# SOURCE MATERIAL
################
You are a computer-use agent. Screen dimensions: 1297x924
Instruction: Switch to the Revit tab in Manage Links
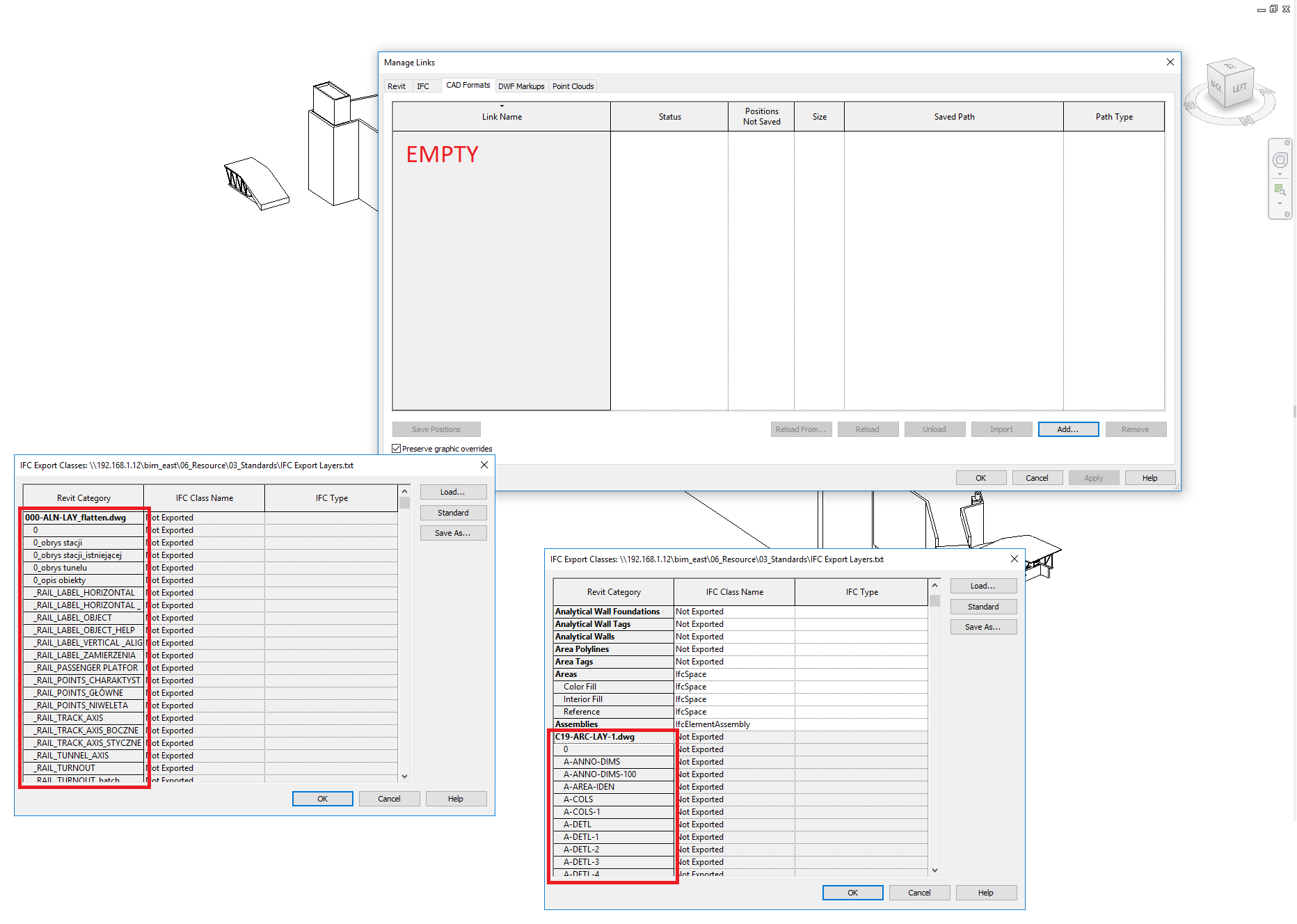(x=396, y=86)
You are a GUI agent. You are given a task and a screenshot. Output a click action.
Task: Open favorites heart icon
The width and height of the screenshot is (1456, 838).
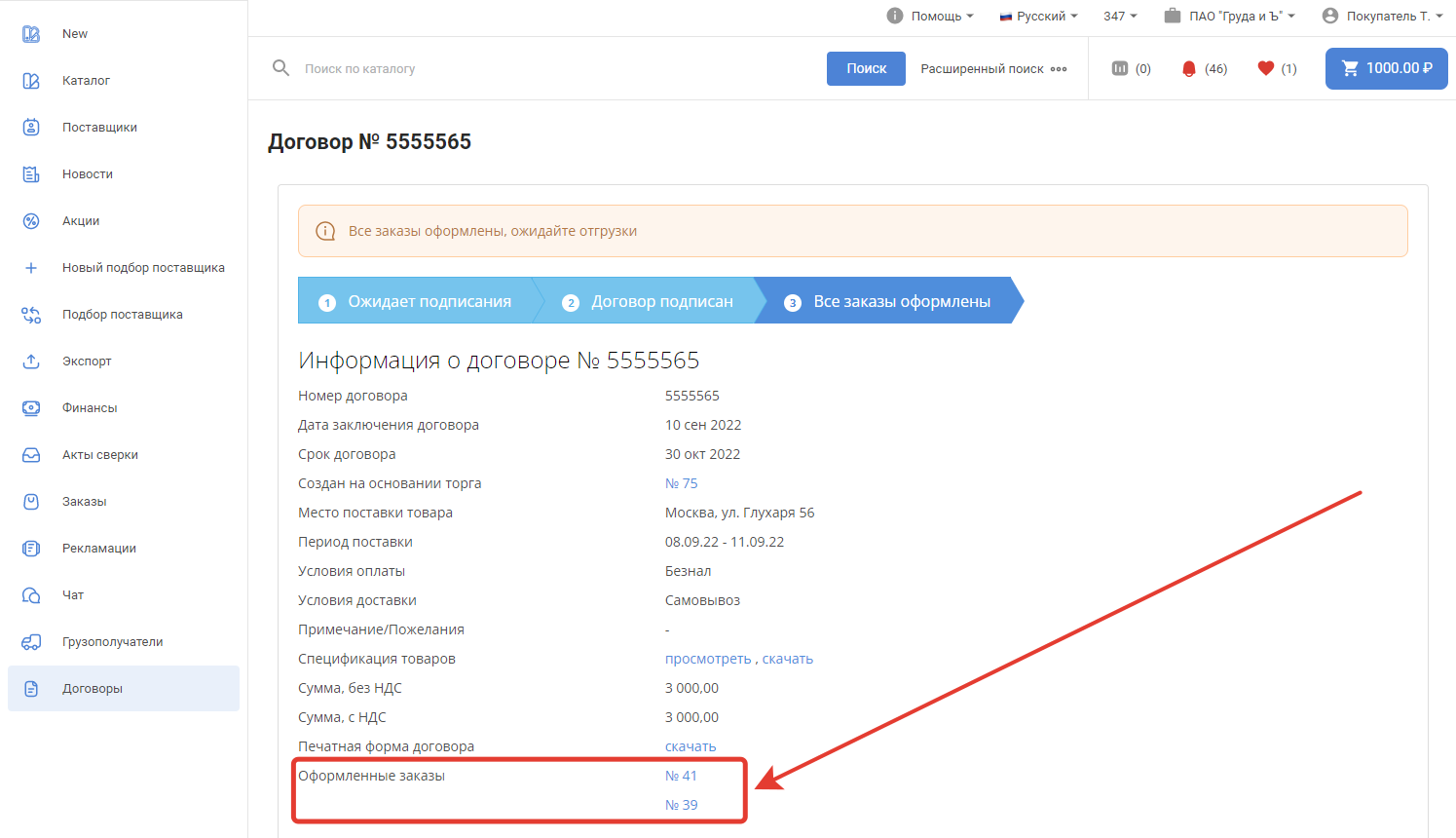point(1265,68)
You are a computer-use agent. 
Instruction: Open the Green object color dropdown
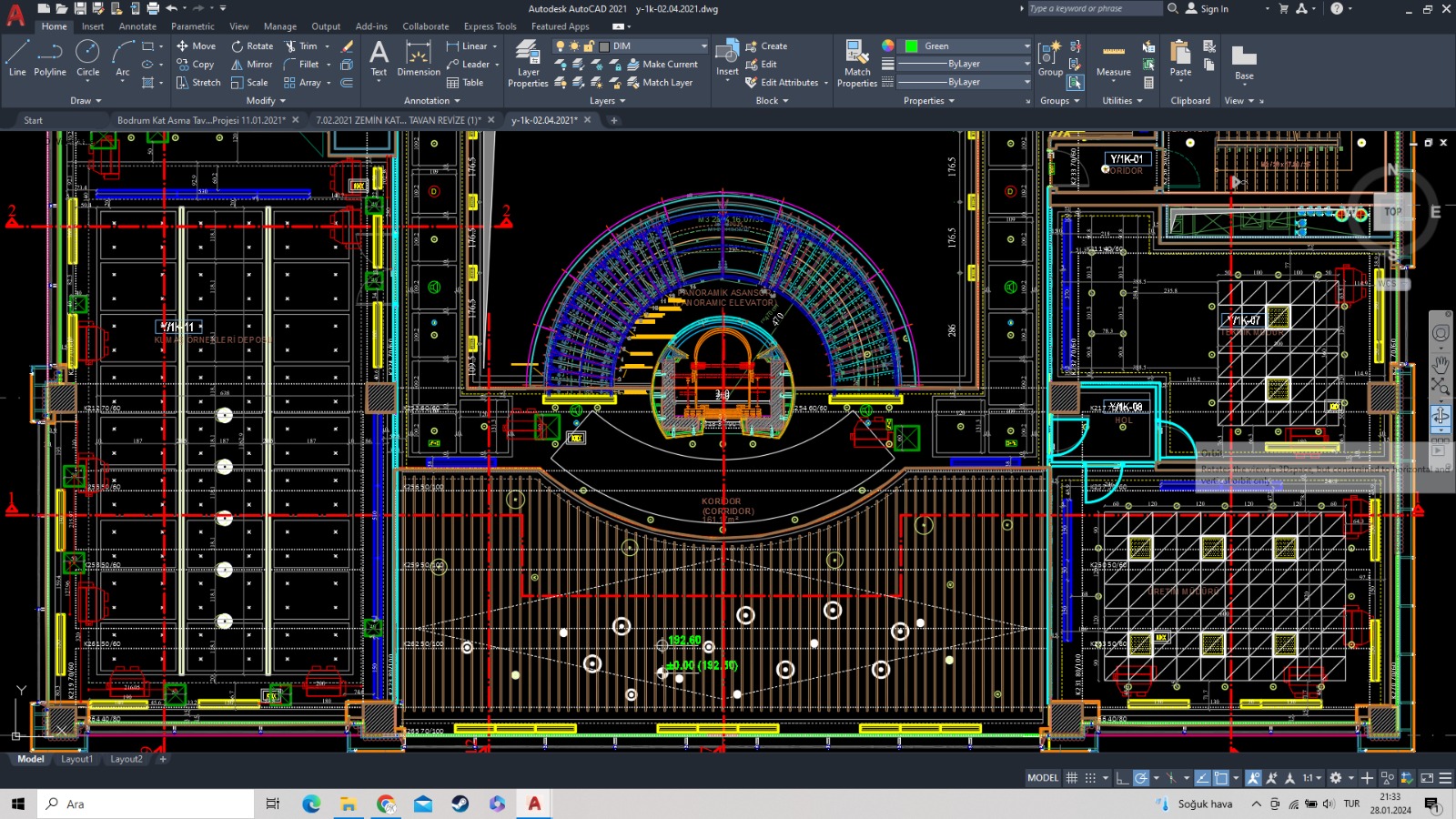click(x=1027, y=46)
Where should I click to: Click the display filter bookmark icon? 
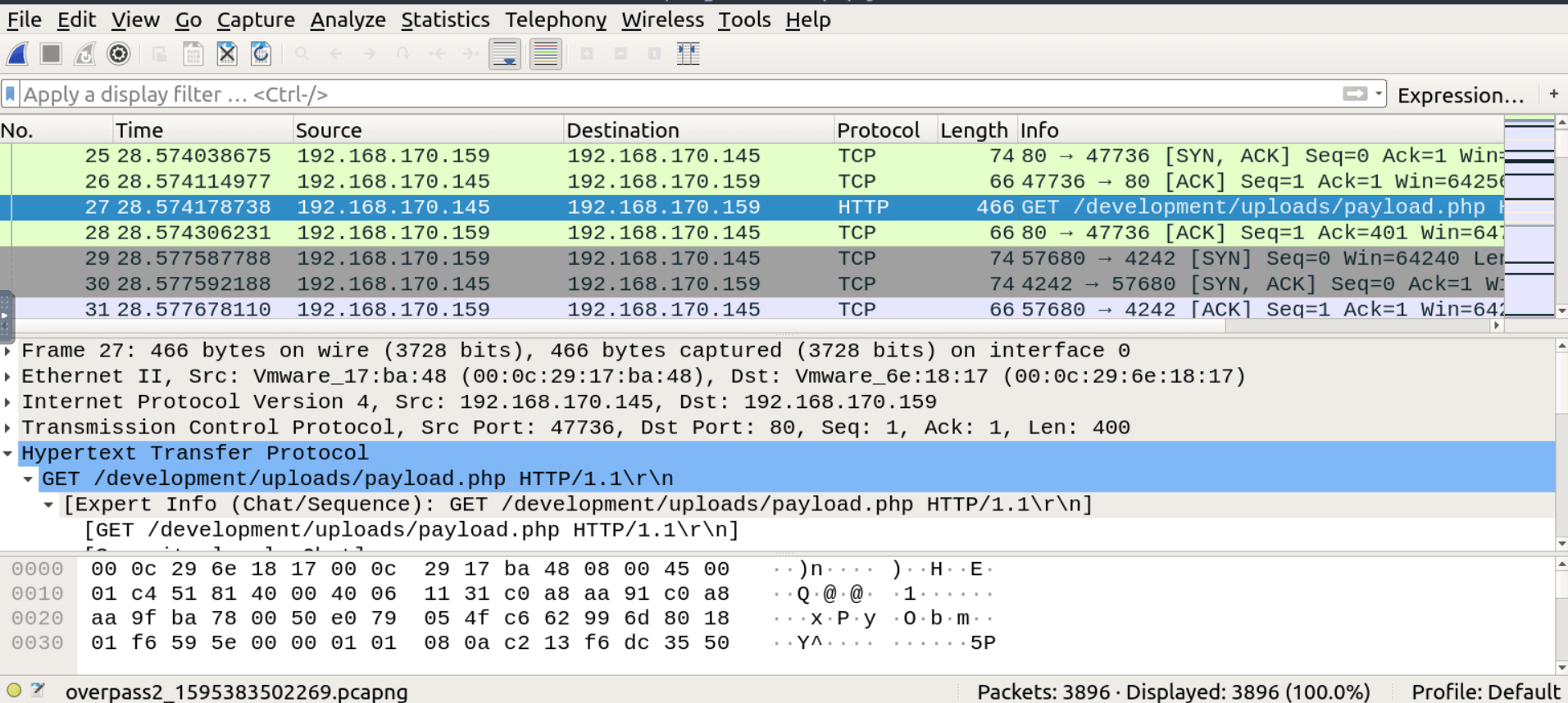[11, 94]
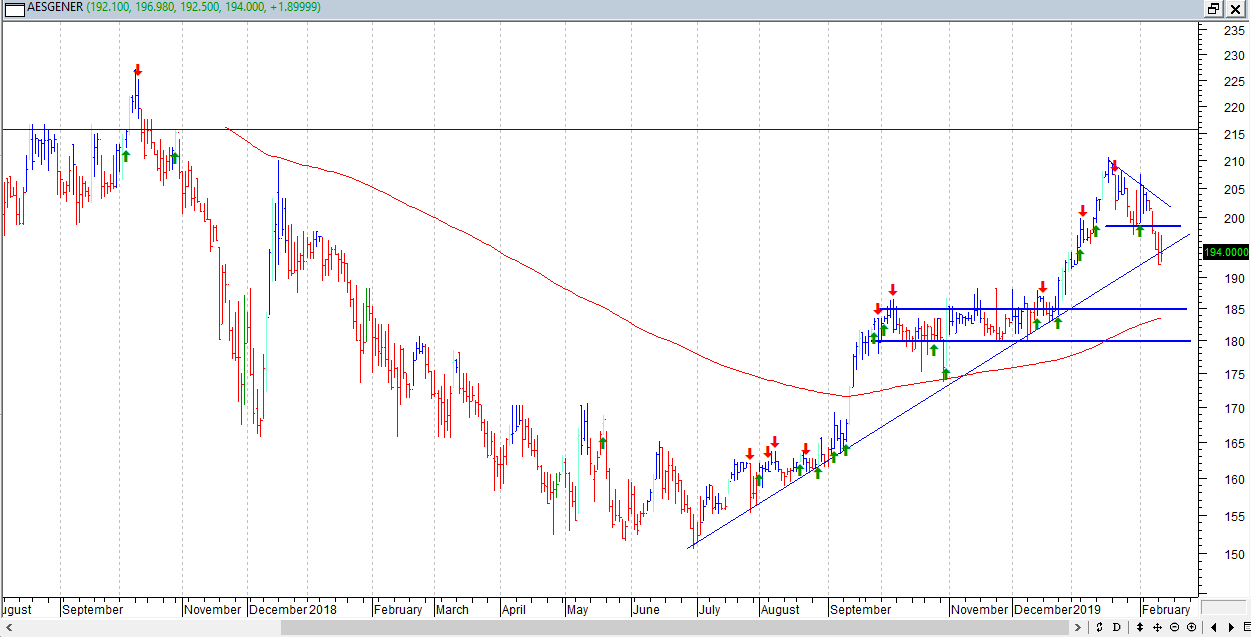The image size is (1251, 637).
Task: Click the four-way move/pan arrows icon
Action: point(1157,628)
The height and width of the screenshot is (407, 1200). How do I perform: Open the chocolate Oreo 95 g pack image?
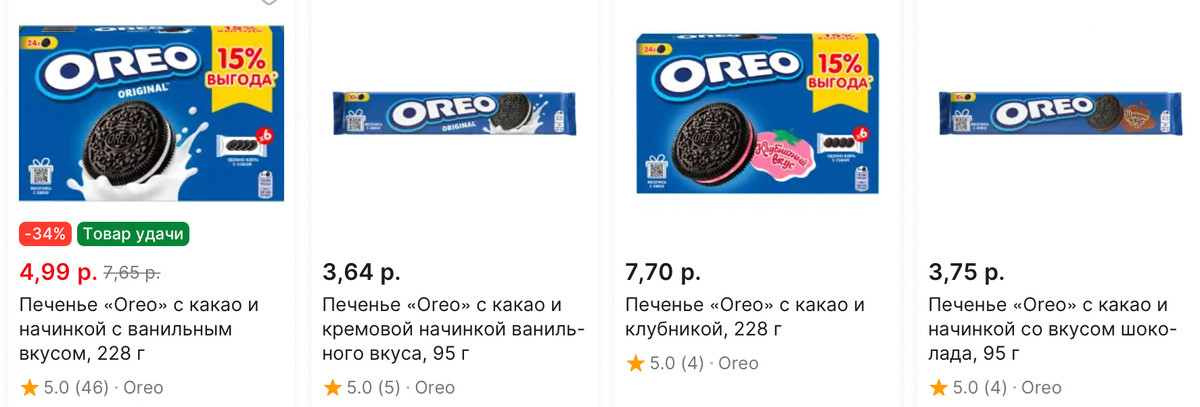[1060, 112]
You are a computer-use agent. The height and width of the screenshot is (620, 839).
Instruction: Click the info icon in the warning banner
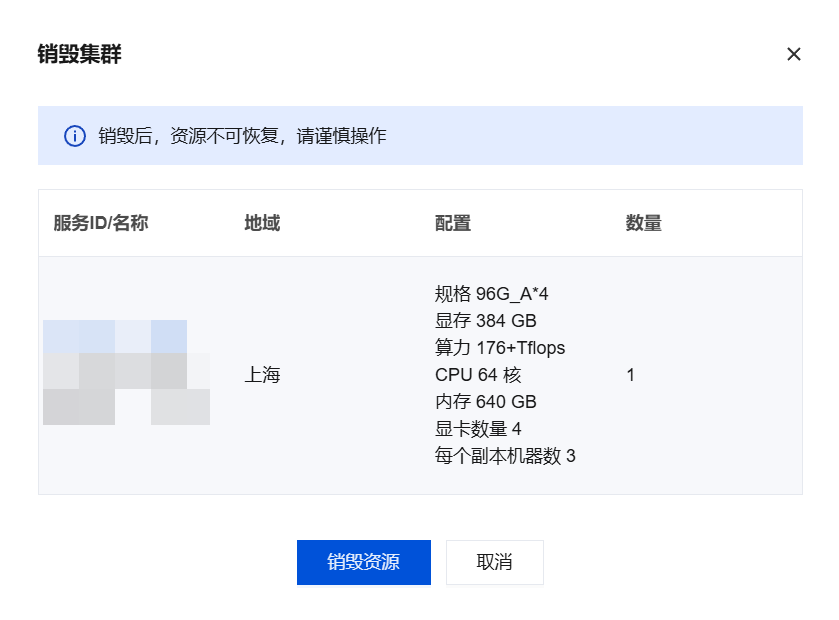(x=75, y=136)
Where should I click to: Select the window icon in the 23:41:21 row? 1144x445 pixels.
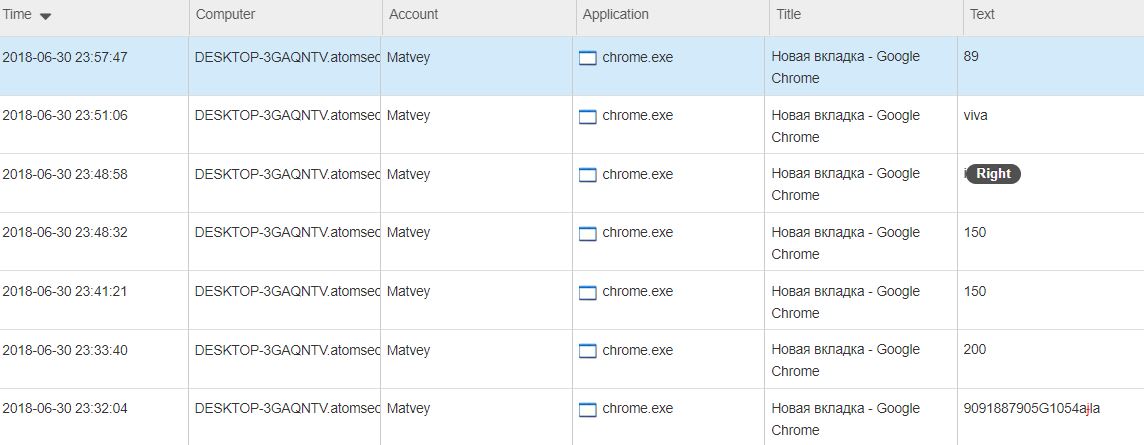click(x=588, y=292)
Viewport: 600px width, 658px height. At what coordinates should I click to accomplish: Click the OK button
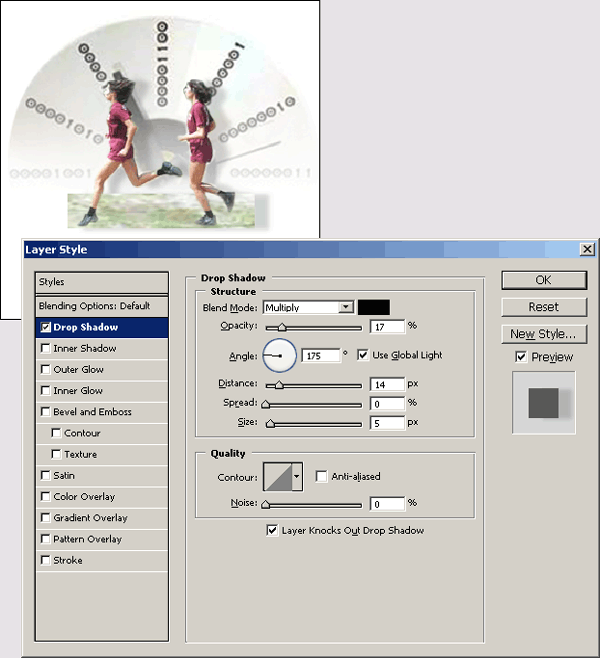click(543, 280)
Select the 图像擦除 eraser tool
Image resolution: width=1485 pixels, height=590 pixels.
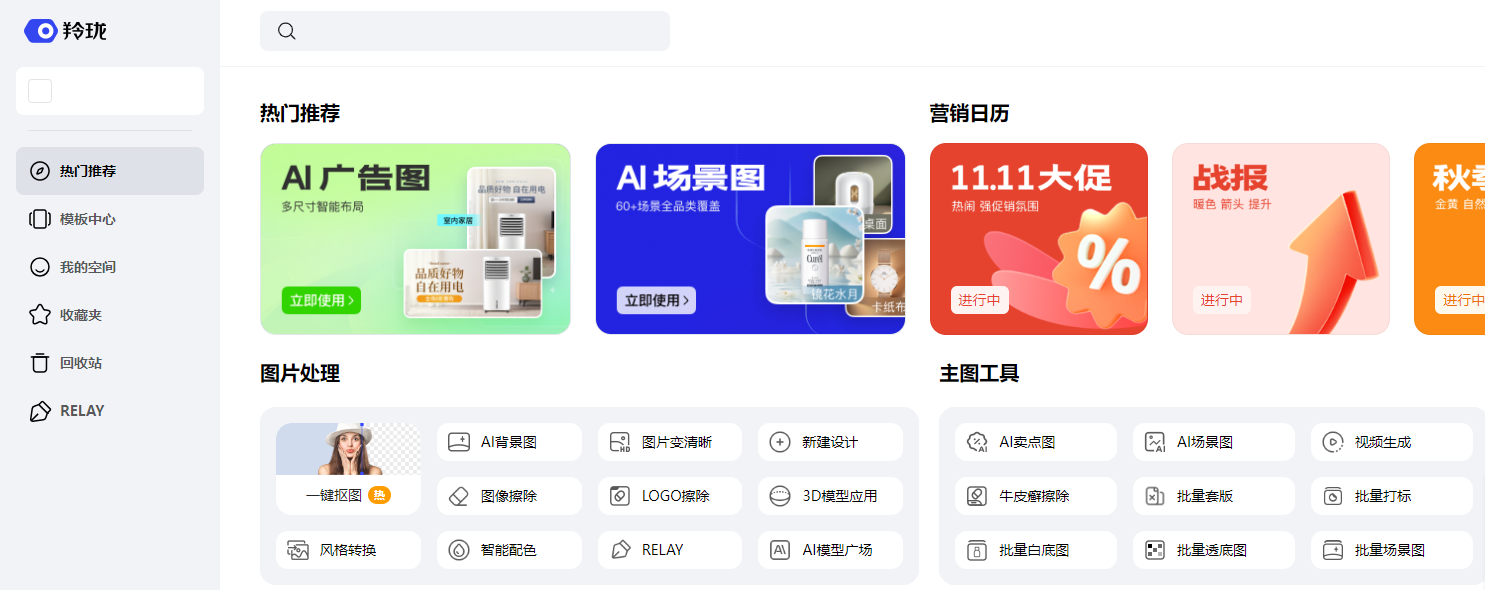[509, 496]
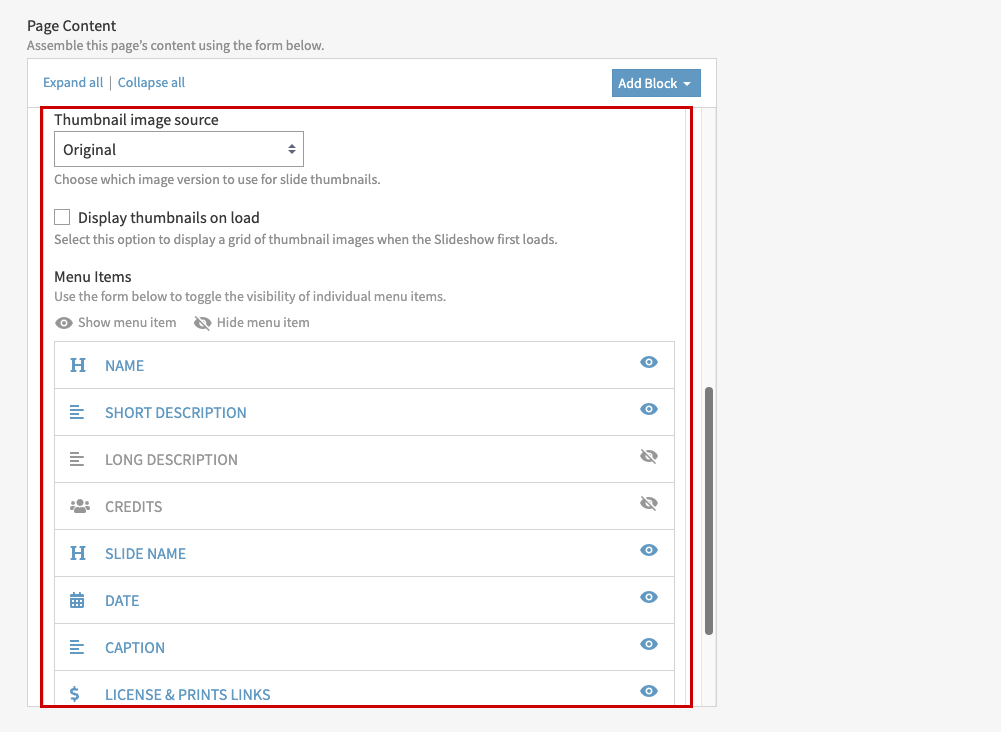
Task: Click the Collapse all link
Action: 151,82
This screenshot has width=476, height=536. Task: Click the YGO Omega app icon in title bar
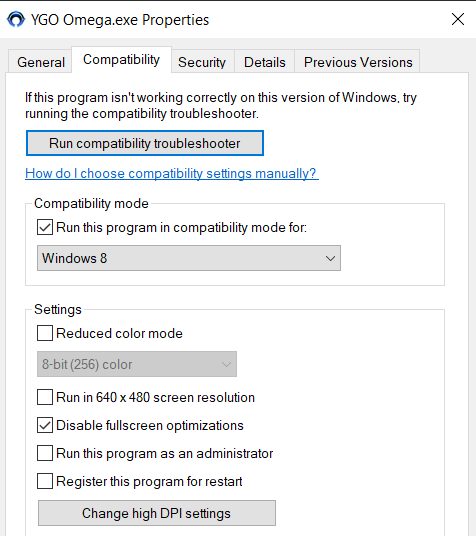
################
# PROBLEM
Copy every line of the records above word for word, leaving out the pictures.

# RESPONSE
You are a computer-use agent. Screen dimensions: 1297x924
Instruction: Switch to the Revit tab in Manage Links
(x=396, y=86)
You are a GUI agent. You are given a task and a screenshot. Output a click action.
Task: Open favorites heart icon
The width and height of the screenshot is (1456, 838).
point(1265,68)
You are a computer-use agent. 
Instruction: Open the Green object color dropdown
click(x=1027, y=46)
Where should I click to: Click the display filter bookmark icon? 
[11, 94]
The image size is (1251, 637).
Task: Click the four-way move/pan arrows icon
Action: point(1157,628)
The height and width of the screenshot is (407, 1200). How do I perform: Open the chocolate Oreo 95 g pack image?
[1060, 112]
You are a computer-use agent. The height and width of the screenshot is (620, 839).
Instruction: Click the info icon in the warning banner
(x=75, y=136)
Where should I click to: Select the window icon in the 23:41:21 row? 1144x445 pixels.
click(x=588, y=292)
Viewport: 600px width, 658px height. At what coordinates should I click to accomplish: Click the OK button
click(543, 280)
Select the 图像擦除 eraser tool
Image resolution: width=1485 pixels, height=590 pixels.
[509, 496]
Task: Click the Collapse all link
Action: 151,82
This screenshot has width=476, height=536. Task: Click the YGO Omega app icon in title bar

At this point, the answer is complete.